Http Modules: these are components that are able to interact with the HTTP request throughout the entire round-trip. Meaning, they are not suited to generate a response per-se but are actually there so that you can perform some additional processing over the request and usually build-up some information and include it in the HttpContext object so that it is available for your page or web service to access. Modules can be used for many things and we’ll see in part two that in fact there are already a bunch of modules configured by default that implement things like Session State Management, Windows Authentication, Output Cache management and so on.
Http Handlers: this is a special type of component that is responsible for actually processing a request and generating a response. We know that handlers are created when we develop a page or a web service.
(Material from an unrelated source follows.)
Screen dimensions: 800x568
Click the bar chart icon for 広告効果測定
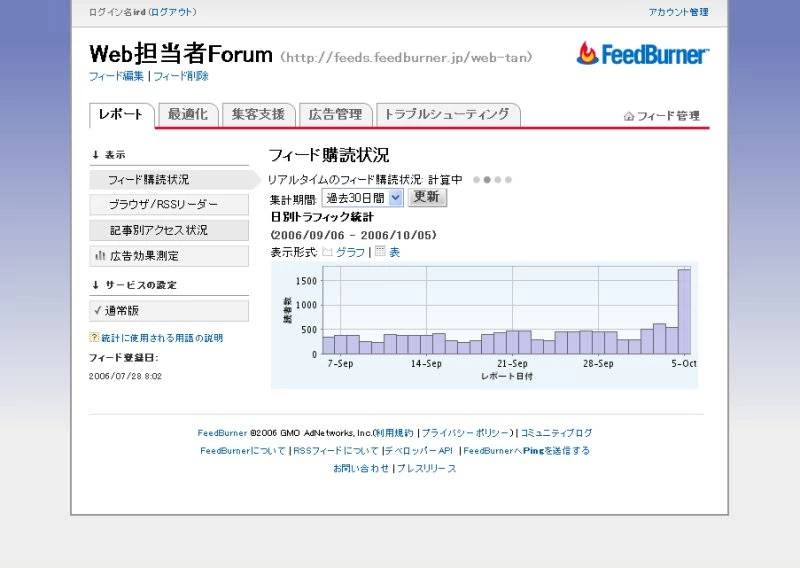pos(100,256)
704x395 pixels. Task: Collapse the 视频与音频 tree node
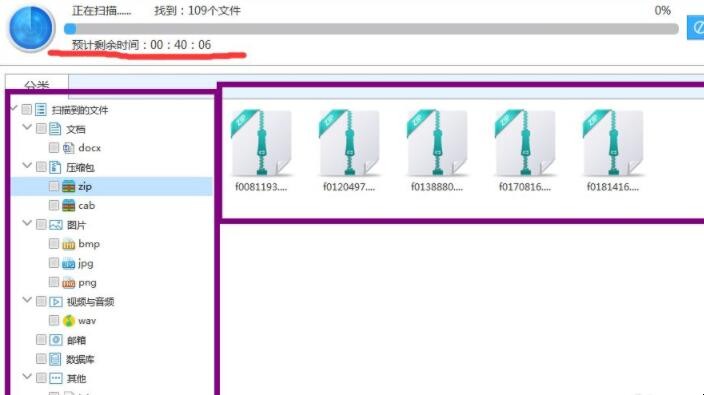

So, why would we want to create new custom handlers? To create custom endpoints in our application. In part three you’ll see how we can create a handler for jpeg files that generates thumbnails when we request the image with a specific parameter in the query string or simply sends the flat image if no parameter is specified. You can also create handlers for xml files so you can turn them into reports instead of just sending the xml contents as a response to the browser.
Http Handler Factories: a component that chooses one handler based on request specifics. Used when you have several handlers available to process the same type of request.
SOAP Extensions: a component that only applies to web services invocation and that allows you to interact with the request in the serialization/deserialization stages. Soap extensions are commonly used to encrypt/decrypt the request and the response to provide secure communication, to log invalid messages in their original format or even to enforce authentication by checking information that is sent out of band in a Soap Header (like user credentials).
The following image sums up what we've talked about so far and shows how these components relate in a round-trip. The image presents the pipeline used for processing aspx and asmx resources:
This covers the subject that makes up part one of this article. I hope to be able to post the remaining parts in the next few days. Yes, I know it’s long but things will start to get more interesting once we get to the actual code.